## Problem to solve
Could you output exactly the lines running from the one containing "Viewport: 502px width, 450px height." to the final line of the listing below, leaving out pictures?

## The records

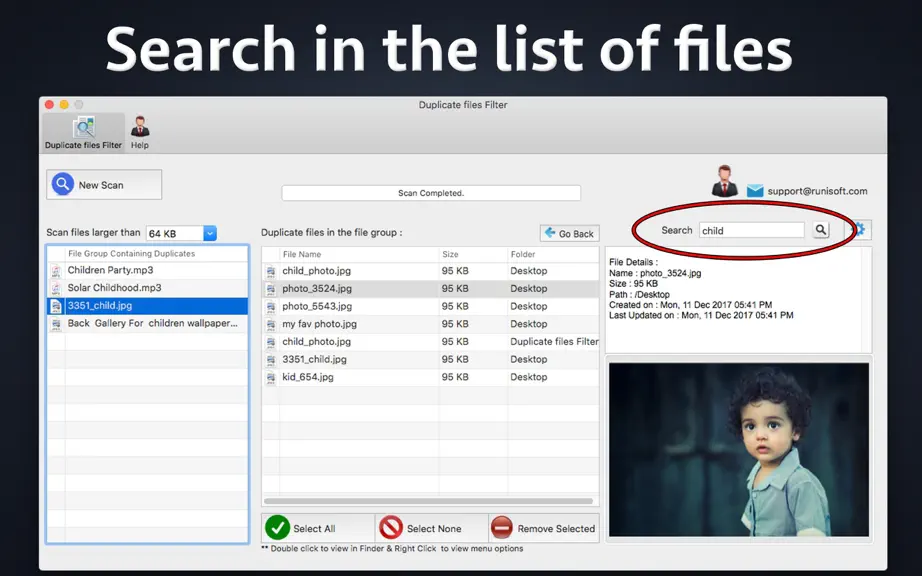Image resolution: width=922 pixels, height=576 pixels.
Task: Click the blue mail envelope icon
Action: tap(755, 191)
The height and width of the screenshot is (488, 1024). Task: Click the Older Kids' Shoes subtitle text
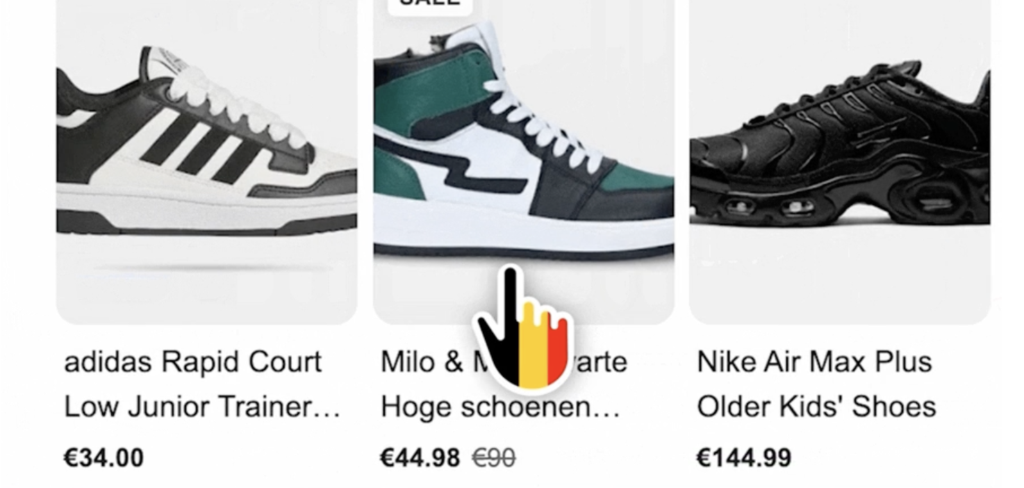point(816,407)
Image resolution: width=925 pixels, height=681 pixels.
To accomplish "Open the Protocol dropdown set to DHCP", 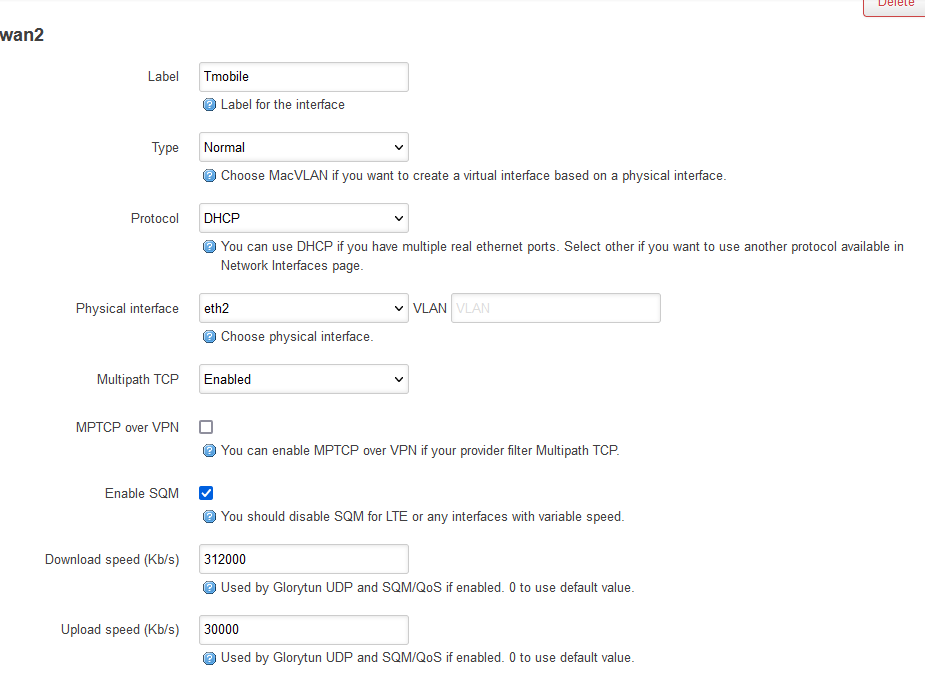I will tap(303, 217).
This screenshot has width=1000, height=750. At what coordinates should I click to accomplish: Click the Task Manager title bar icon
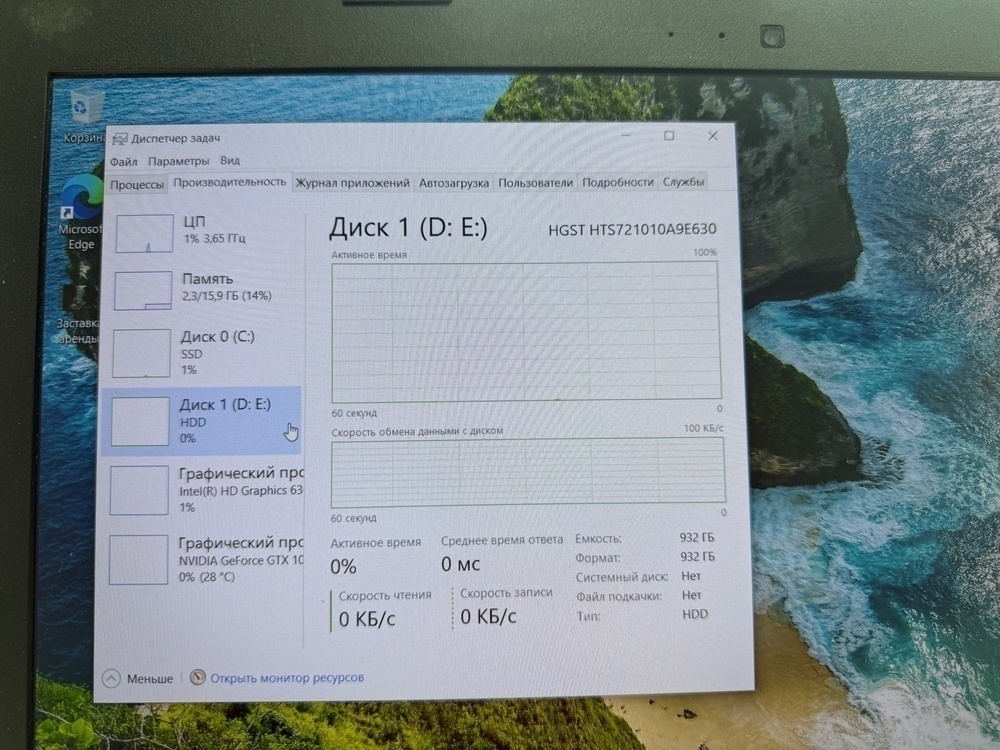(119, 138)
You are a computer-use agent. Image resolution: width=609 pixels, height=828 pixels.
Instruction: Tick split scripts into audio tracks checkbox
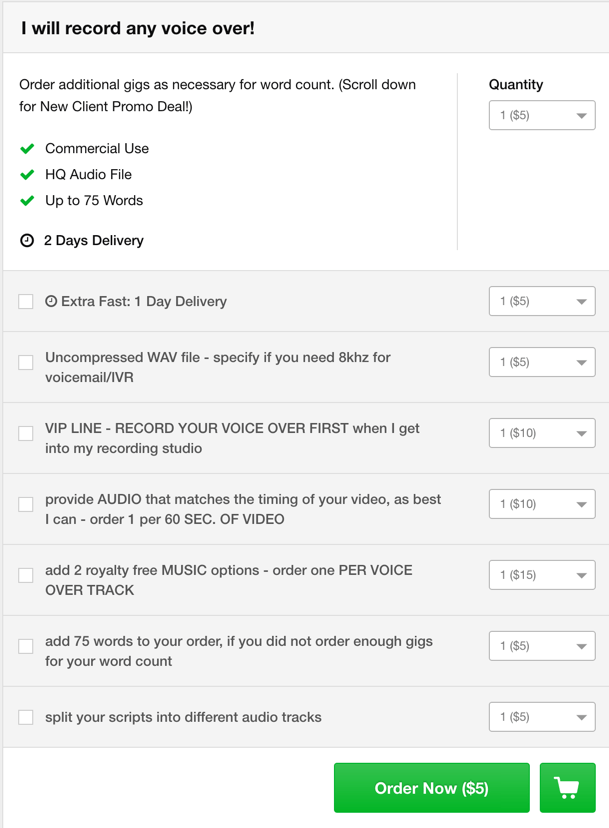pos(26,717)
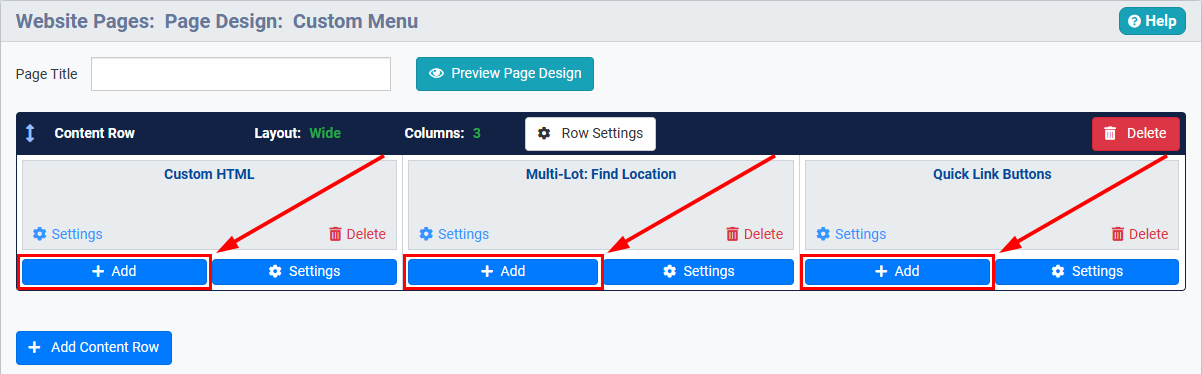This screenshot has width=1202, height=374.
Task: Focus the Page Title input field
Action: [241, 74]
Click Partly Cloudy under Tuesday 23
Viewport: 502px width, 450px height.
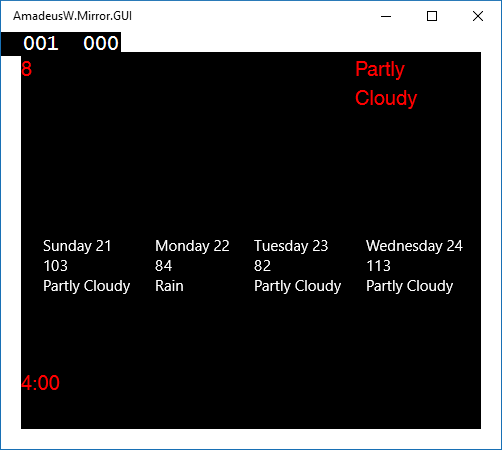(298, 286)
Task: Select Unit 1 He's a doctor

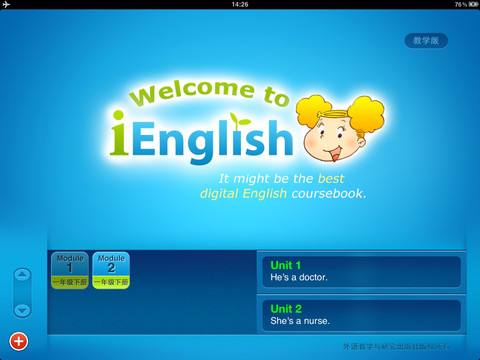Action: [362, 272]
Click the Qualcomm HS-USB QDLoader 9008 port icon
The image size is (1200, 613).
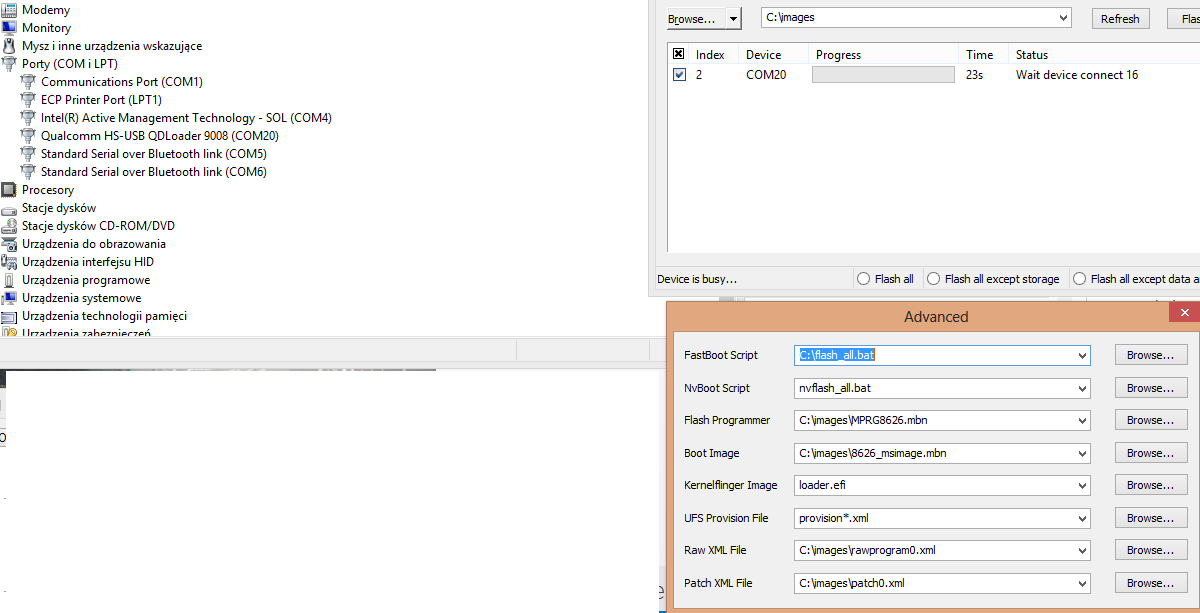(x=28, y=136)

## Result
Viewport: 502px width, 450px height.
(298, 286)
Task: Select Unit 1 He's a doctor

Action: [362, 272]
Click the Qualcomm HS-USB QDLoader 9008 port icon
The image size is (1200, 613).
(x=28, y=136)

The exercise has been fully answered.